(Record set)

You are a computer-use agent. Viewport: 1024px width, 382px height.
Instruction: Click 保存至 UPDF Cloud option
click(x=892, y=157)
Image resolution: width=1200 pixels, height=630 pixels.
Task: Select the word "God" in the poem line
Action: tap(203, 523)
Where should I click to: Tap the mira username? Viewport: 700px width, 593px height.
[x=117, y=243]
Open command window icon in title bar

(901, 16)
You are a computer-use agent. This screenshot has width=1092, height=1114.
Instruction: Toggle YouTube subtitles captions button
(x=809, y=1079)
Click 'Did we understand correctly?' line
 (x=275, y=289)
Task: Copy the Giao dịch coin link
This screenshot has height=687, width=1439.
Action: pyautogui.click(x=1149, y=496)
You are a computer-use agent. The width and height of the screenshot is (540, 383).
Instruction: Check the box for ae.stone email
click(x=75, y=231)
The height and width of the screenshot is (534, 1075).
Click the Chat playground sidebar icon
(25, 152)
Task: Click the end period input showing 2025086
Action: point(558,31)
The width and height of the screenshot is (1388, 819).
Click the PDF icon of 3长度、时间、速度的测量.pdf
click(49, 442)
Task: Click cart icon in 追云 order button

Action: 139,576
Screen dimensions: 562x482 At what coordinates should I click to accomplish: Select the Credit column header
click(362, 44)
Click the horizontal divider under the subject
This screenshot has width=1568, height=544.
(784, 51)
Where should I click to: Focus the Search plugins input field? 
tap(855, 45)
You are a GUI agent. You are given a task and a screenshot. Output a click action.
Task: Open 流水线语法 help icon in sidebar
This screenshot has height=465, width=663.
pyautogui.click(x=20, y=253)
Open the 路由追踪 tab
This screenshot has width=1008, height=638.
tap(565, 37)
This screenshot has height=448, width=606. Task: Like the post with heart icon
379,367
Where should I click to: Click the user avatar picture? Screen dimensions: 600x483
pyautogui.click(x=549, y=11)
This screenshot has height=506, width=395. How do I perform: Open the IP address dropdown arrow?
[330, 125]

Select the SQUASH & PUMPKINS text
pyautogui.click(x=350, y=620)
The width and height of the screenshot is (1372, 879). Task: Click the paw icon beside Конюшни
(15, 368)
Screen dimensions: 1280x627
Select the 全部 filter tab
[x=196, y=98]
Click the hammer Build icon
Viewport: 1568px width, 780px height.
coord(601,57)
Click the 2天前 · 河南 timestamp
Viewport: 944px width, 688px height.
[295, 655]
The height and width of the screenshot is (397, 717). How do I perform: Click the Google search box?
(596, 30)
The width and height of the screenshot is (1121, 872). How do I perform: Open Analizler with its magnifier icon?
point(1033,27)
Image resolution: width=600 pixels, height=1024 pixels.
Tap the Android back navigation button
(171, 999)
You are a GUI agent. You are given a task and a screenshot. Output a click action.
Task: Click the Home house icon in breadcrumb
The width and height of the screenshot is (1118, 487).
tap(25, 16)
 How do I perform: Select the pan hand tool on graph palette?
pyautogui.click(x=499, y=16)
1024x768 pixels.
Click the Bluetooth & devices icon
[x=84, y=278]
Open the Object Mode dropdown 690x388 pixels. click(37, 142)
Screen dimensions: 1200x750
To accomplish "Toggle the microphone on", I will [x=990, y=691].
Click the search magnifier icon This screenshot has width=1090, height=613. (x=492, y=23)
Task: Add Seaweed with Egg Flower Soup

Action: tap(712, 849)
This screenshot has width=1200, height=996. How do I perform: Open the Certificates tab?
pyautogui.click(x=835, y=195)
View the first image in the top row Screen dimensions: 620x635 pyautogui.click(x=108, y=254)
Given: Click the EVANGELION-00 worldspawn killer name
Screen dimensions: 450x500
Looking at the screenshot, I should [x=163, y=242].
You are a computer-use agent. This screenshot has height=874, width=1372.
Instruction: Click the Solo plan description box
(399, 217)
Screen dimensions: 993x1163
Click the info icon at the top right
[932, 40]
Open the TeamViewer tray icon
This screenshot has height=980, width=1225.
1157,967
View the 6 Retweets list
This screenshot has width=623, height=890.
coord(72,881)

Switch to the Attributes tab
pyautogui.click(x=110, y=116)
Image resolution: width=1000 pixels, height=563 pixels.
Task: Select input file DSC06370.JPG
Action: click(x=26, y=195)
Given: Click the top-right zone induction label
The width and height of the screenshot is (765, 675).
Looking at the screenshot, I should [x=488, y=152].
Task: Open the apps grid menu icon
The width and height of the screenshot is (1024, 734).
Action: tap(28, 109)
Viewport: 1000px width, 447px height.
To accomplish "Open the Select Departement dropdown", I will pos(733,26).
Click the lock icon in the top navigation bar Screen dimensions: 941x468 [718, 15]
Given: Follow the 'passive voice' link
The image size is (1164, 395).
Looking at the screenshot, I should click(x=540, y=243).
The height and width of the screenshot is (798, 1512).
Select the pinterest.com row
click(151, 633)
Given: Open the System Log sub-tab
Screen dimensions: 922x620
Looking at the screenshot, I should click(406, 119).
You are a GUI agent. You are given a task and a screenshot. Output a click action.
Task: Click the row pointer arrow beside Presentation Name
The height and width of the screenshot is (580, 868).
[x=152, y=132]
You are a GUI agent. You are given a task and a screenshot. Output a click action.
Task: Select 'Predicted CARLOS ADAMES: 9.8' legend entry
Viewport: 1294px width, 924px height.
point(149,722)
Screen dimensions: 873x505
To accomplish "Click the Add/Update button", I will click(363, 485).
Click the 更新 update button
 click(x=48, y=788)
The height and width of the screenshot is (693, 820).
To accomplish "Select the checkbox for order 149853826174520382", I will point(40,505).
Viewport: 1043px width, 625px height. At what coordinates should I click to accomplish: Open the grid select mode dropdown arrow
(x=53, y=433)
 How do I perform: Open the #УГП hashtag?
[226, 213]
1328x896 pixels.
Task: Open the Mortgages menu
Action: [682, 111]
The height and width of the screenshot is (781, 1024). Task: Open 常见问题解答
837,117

(End Record set)

## [Required action]
Reproduce word for word the material above, starting with the line that has "Given: Follow the 'passive voice' link" and stopping after the line that has "Screen dimensions: 873x505".

## [Problem solution]
Given: Follow the 'passive voice' link
The image size is (1164, 395).
Looking at the screenshot, I should click(x=540, y=243).
The height and width of the screenshot is (798, 1512).
Select the pinterest.com row
click(151, 633)
Given: Open the System Log sub-tab
Screen dimensions: 922x620
Looking at the screenshot, I should click(406, 119).
You are a GUI agent. You are given a task and a screenshot. Output a click action.
Task: Click the row pointer arrow beside Presentation Name
The height and width of the screenshot is (580, 868).
[x=152, y=132]
You are a GUI agent. You are given a task and a screenshot. Output a click action.
Task: Select 'Predicted CARLOS ADAMES: 9.8' legend entry
Viewport: 1294px width, 924px height.
point(149,722)
Screen dimensions: 873x505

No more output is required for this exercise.